Turning to outside the country, Montsi highlighted the role of the SANDF in peacekeeping missions across Africa. There are over a thousand soldiers deployed in the Democratic Republic of Congo on peacekeeping operations with the United Nations. “South Africa has an impressive record of peacekeeping on the continent. The Department of Defence has been involved in 14 peace missions since 1999 in Africa, with South Africa being one of the largest contributors to peace-keeping missions,” Montsi said, with deployments to Lesotho, Burundi, the Comoros, Sudan and the Central African Republic, amongst others.
Now the SANDF has been deployed to Mozambique to help quell its insurgency, along with other Southern African Development Community (SADC) countries and Rwanda. Up to 1 500 South African personnel are being deployed alongside forces from Botswana, Lesotho, Angola, Zimbabwe, and Tanzania and positive results are already being achieved by assisting forces, with the recapture of several important towns.
Montsi noted that Mozambique is a land of promise, with vast and largely untapped natural resources, including 100 trillion cubic feet of natural gas, but energy giants Total and Exxon Mobil have paused multi-billion dollar energy projects in Mozambique until security is restored.

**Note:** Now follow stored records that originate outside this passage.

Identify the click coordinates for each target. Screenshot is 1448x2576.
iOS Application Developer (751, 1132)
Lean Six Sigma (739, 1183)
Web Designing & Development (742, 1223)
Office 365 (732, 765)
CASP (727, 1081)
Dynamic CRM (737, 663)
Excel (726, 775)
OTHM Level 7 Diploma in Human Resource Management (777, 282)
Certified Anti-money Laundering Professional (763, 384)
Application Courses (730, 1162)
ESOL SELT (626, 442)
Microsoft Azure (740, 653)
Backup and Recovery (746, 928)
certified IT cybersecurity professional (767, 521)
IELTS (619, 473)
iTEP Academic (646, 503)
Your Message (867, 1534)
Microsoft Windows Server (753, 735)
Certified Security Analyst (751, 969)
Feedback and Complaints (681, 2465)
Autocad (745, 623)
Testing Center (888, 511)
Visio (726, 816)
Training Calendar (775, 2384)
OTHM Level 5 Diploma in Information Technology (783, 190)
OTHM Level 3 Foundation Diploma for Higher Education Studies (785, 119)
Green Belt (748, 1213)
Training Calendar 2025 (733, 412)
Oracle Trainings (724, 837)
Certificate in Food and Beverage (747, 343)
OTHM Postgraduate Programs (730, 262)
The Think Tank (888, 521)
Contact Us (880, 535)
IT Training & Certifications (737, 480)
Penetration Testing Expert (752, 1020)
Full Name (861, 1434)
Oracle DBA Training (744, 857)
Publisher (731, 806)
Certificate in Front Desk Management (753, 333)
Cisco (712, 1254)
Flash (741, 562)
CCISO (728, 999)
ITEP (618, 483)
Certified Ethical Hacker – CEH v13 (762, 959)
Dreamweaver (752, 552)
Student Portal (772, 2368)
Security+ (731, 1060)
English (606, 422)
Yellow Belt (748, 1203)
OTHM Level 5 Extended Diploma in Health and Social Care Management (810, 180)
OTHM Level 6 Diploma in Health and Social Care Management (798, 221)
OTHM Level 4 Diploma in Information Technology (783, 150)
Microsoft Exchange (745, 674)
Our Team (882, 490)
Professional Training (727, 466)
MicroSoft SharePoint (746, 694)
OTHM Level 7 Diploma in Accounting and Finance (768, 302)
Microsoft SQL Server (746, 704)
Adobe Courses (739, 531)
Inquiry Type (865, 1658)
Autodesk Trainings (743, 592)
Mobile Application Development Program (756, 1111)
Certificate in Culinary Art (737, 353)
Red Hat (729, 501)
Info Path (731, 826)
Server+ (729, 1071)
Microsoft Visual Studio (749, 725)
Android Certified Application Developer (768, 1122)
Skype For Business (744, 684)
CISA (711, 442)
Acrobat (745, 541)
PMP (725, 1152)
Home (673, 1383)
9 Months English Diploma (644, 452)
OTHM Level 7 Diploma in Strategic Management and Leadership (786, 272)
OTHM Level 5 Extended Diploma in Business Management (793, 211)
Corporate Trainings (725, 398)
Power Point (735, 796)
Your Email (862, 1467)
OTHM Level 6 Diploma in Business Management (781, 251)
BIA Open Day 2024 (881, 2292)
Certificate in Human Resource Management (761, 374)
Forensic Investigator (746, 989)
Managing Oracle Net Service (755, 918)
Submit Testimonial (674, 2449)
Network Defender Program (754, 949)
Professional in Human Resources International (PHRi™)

“The challenge presented since 2017 by insurgents who caused instability in Mozambique’s northern regions has the potential to destabilise the region and has disrupted the country’s oil and gas industry. South Africa and Mozambique’s other neighbours can ill afford the insurgency spilling over their borders or the impact of displaced people seeking refuge,” she said, adding that she is confident South African soldiers will serve with distinction in Mozambique.
A strong defence force needs a strong defence industry to support it, Montsi said. “AMD have noted with concern the decline of Denel, which has posted large annual losses and struggled to pay staff. The Department of Defence last year appointed a Save Denel technical team which supports Denel’s new five-year turnaround plan, which aims to return the State-Owned Entity to profitability within that timeframe.”
Stabilising Denel is one of the goals of the Aerospace and Defence Masterplan that is being executed. Montsi said other masterplan initiatives include enhancing funding and financial support for the industry, developing human capital and commercialising South African intellectual property in the sector, and developing a South African advanced research project agency.
“South Africa has been a world leader in the fields of artillery, self-protection systems, mine-detection vehicles, secure communications, electronic warfare and radar systems, unmanned aerial vehicles and guided weapons. This is a very vast industry that has been successful over many years. As part of the Masterplan development that AMD has taken part in, many initiatives have been identified to enhance export opportunities around these and other technologies.”
Montsi praised companies that have made commitments to participate in the Aerospace and Defence Masterplan. Some of these companies include Adept, Aerosud, Reutech, Rheinmetall Denel Munition, Sandock Austral, Paramount and GEW.
“It is in our interest, together with the DoD, to have a strong and agile aerospace and defence industry,” Montsi said, especially after the civil unrest, and with SADC forces at the beginning of their deployment in Mozambique.